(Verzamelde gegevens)
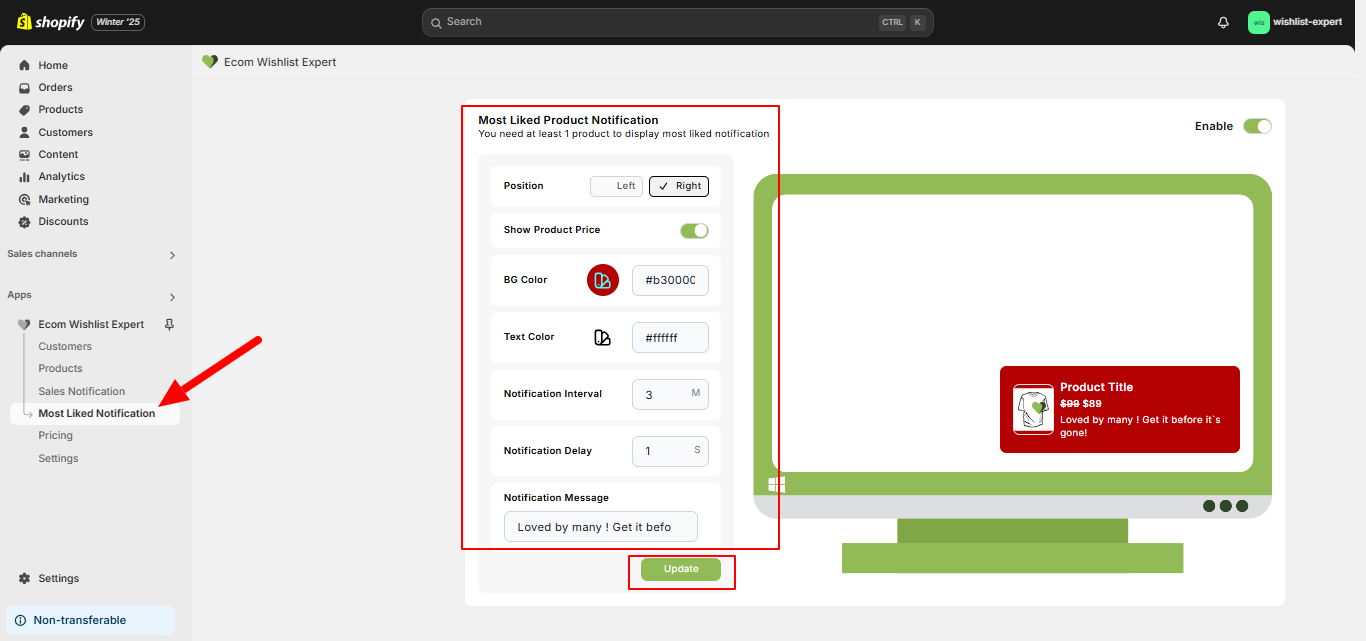Click the Discounts badge icon
The image size is (1366, 641).
tap(25, 222)
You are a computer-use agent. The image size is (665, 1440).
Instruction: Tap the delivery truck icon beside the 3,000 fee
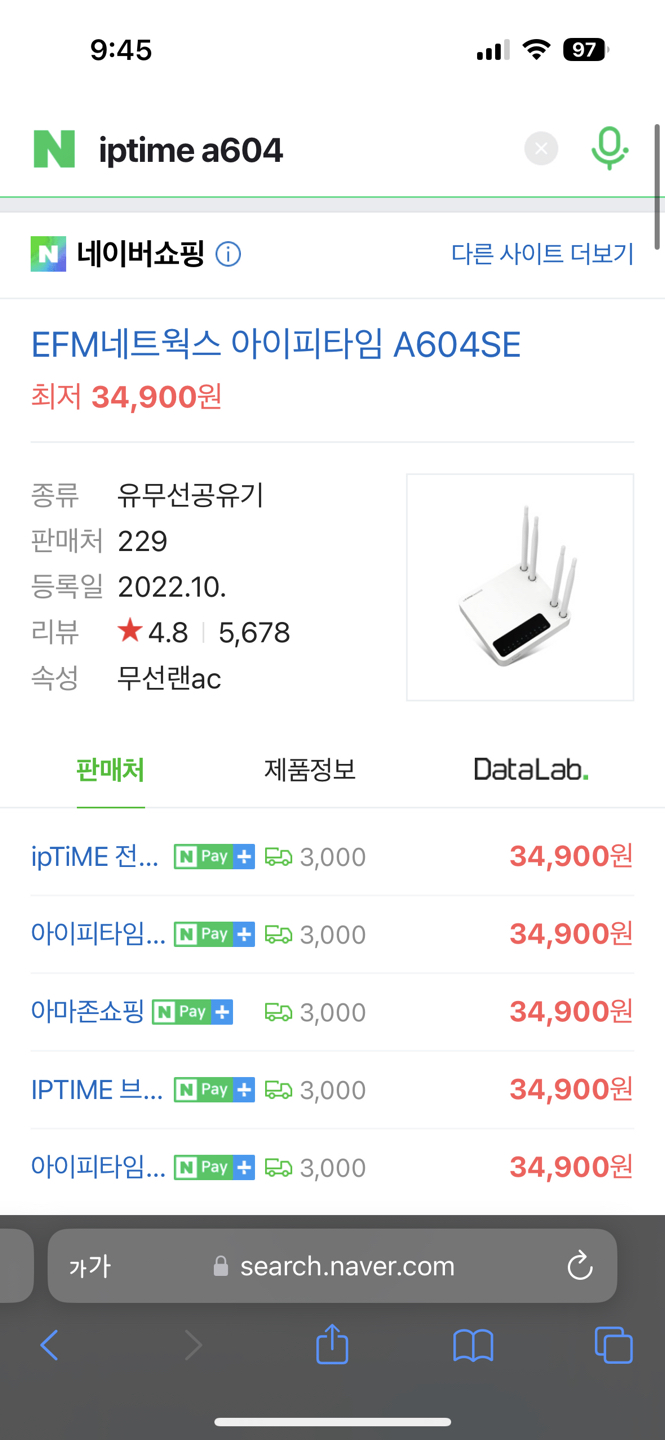279,857
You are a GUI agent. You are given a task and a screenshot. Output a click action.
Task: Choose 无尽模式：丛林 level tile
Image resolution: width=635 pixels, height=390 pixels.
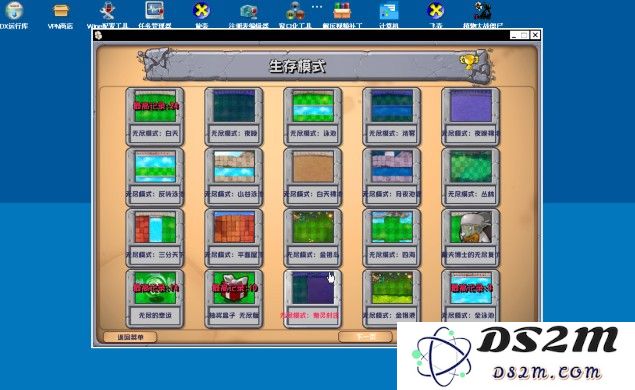(x=471, y=177)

### WAT TE DOEN
Neem alle regels van de gegevens hierboven letterlijk over en laat de afbeeldingen daarbij weg.

### RESULTAAT OEFENING
Click the Discounts badge icon
The image size is (1366, 641).
tap(25, 222)
You are a computer-use agent. The image size is (665, 1440).
Instruction: Tap the delivery truck icon beside the 3,000 fee
279,857
You are a GUI agent. You are given a task and a screenshot. Output a click action.
Task: Choose 无尽模式：丛林 level tile
Image resolution: width=635 pixels, height=390 pixels.
(x=471, y=177)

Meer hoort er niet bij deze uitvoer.